After running the example with the TRUNCATE record uncommented, the table is cleared at sequenceNum=3. This means that records 124 and 126 are not in the table, and the final target table contains only the following record:

userId

name

city

125

Mercedes

Guadalajara

Process SCD Type 2 updates

SCD Type 2 preserves a complete history of changes by creating new rows for each version of a record, with __START_AT and __END_AT columns indicating when each version was active.

Python
from pyspark import pipelines as dp
from pyspark.sql.functions import col, expr

@dp.view
def users():
  return spark.readStream.table("main.cdc_tutorial.users_cdf")

dp.create_streaming_table("users_history")

dp.create_auto_cdc_flow(
  target = "users_history",
  source = "users",
  keys = ["userId"],
  sequence_by = col("sequenceNum"),
  apply_as_deletes = expr("operation = 'DELETE'"),
  except_column_list = ["operation", "sequenceNum"],
  stored_as_scd_type = "2"
)

After running the SCD Type 2 example, the target table contains the following records:

userId

name

city

__START_AT

__END_AT

123

Isabel

Monterrey

1

5

123

Isabel

Chihuahua

5

6

124

Raul

Oaxaca

1

null

125

Mercedes

Tijuana

2

5

125

Mercedes

Mexicali

5

6

125

Mercedes

Guadalajara

6

null

126

Lily

Cancun

2

null

The table preserves complete history. User 123 has two versions (ended at sequence 6 when deleted). User 125 has three versions showing city changes. Records with __END_AT = null are currently active.

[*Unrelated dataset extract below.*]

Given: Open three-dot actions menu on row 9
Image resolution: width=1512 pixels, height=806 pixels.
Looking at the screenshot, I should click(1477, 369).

Track a column subset with SCD Type 2

By default, SCD Type 2 creates a new version whenever any column value changes. You can specify a subset of columns to track, so that changes to other columns update the current version in place rather than generating a new history record.

The following example excludes the city column from history tracking:

Python
from pyspark import pipelines as dp
from pyspark.sql.functions import col, expr

@dp.view
def users():
  return spark.readStream.table("main.cdc_tutorial.users_cdf")

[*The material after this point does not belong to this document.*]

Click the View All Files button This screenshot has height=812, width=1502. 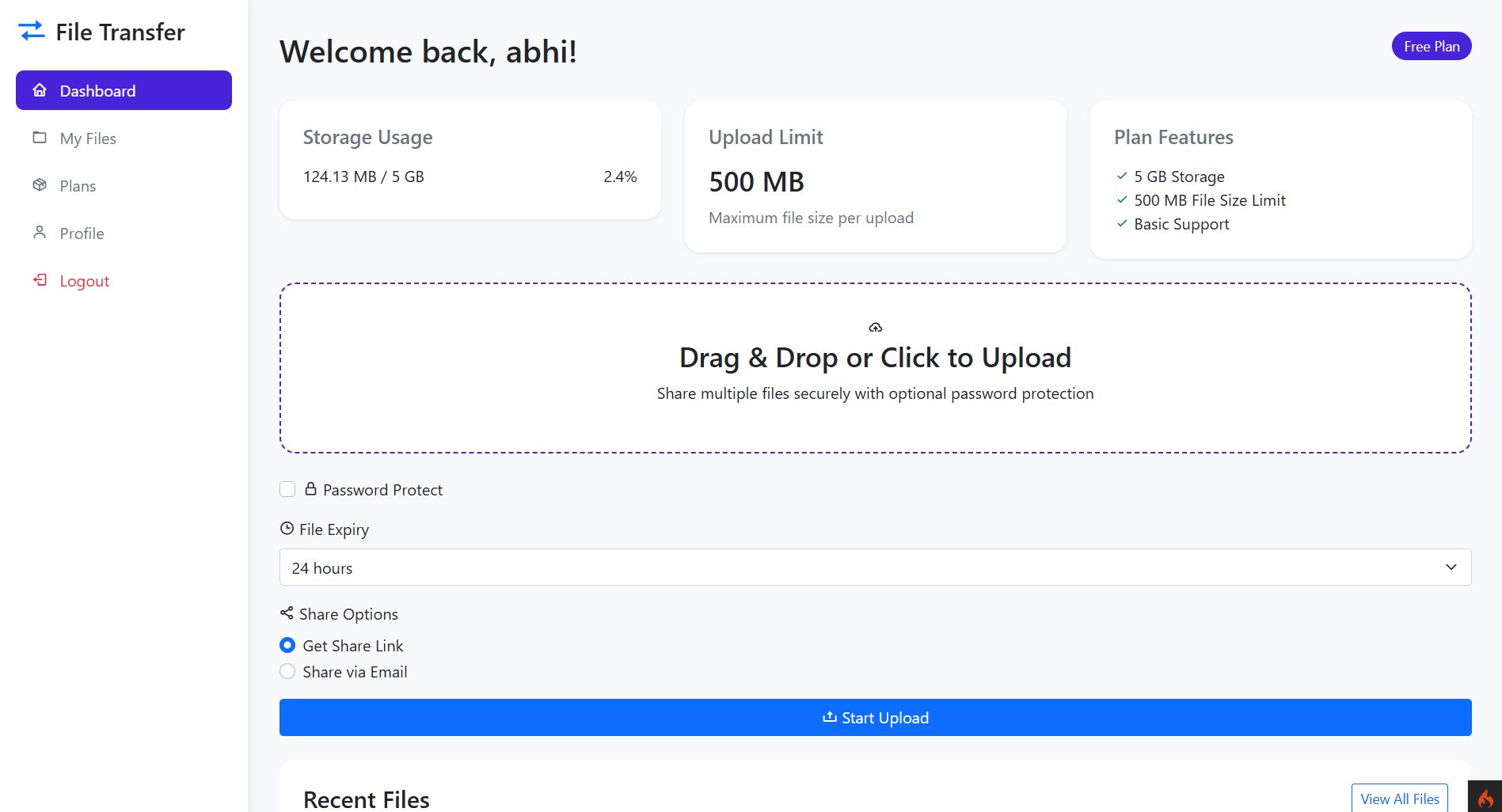(x=1399, y=799)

dp.create_streaming_table("users_history")

dp.create_auto_cdc_flow(
  target = "users_history",
  source = "users",
  keys = ["userId"],
  sequence_by = col("sequenceNum"),
  apply_as_deletes = expr("operation = 'DELETE'"),
  except_column_list = ["operation", "sequenceNum"],
  stored_as_scd_type = "2",
  track_history_except_column_list = ["city"]
)

Because city changes are not tracked, city updates overwrite the current row instead of creating a new version. The target table contains the following records:

userId

name

city

__START_AT

__END_AT

123

Isabel

Chihuahua

1

6

124

Raul

Oaxaca

1

null

125

Mercedes

Guadalajara

2

null

126

Lily

Cancun

2

null

AUTO CDC FROM SNAPSHOT examples

The following sections provide examples of using AUTO CDC FROM SNAPSHOT to process snapshots into SCD Type 1 or Type 2 target tables. For background on when to use this API, see Change data capture and snapshots.

Example: Process snapshots using pipeline ingestion time

Use this approach when snapshots arrive regularly and in order and you can rely on the pipeline run timestamp for versioning. A new snapshot is ingested with each pipeline update.

You can read snapshots from multiple source types, including Delta tables, cloud storage files, and JDBC connections.

Step 1: Create sample data

Create a table containing snapshot data. Run the following code from a notebook or Databricks SQL in the explorations folder of your pipeline:

SQL
CREATE SCHEMA IF NOT EXISTS main.cdc_tutorial;

CREATE TABLE main.cdc_tutorial.snapshot (
  userId INT,
  city STRING
);

INSERT INTO main.cdc_tutorial.snapshot VALUES
  (1, 'Oaxaca'),
  (2, 'Monterrey'),
  (3, 'Tijuana');

Step 2: Run AUTO CDC FROM SNAPSHOT

Develop Lakeflow Spark Declarative Pipelines to run the code in this step.

Choose a source type for the snapshot view (the sample creation code generates a Delta table):

Option A: Read from a Delta table

Python
from pyspark import pipelines as dp

@dp.view(name="source")
def source():
  return spark.read.table("main.cdc_tutorial.snapshot")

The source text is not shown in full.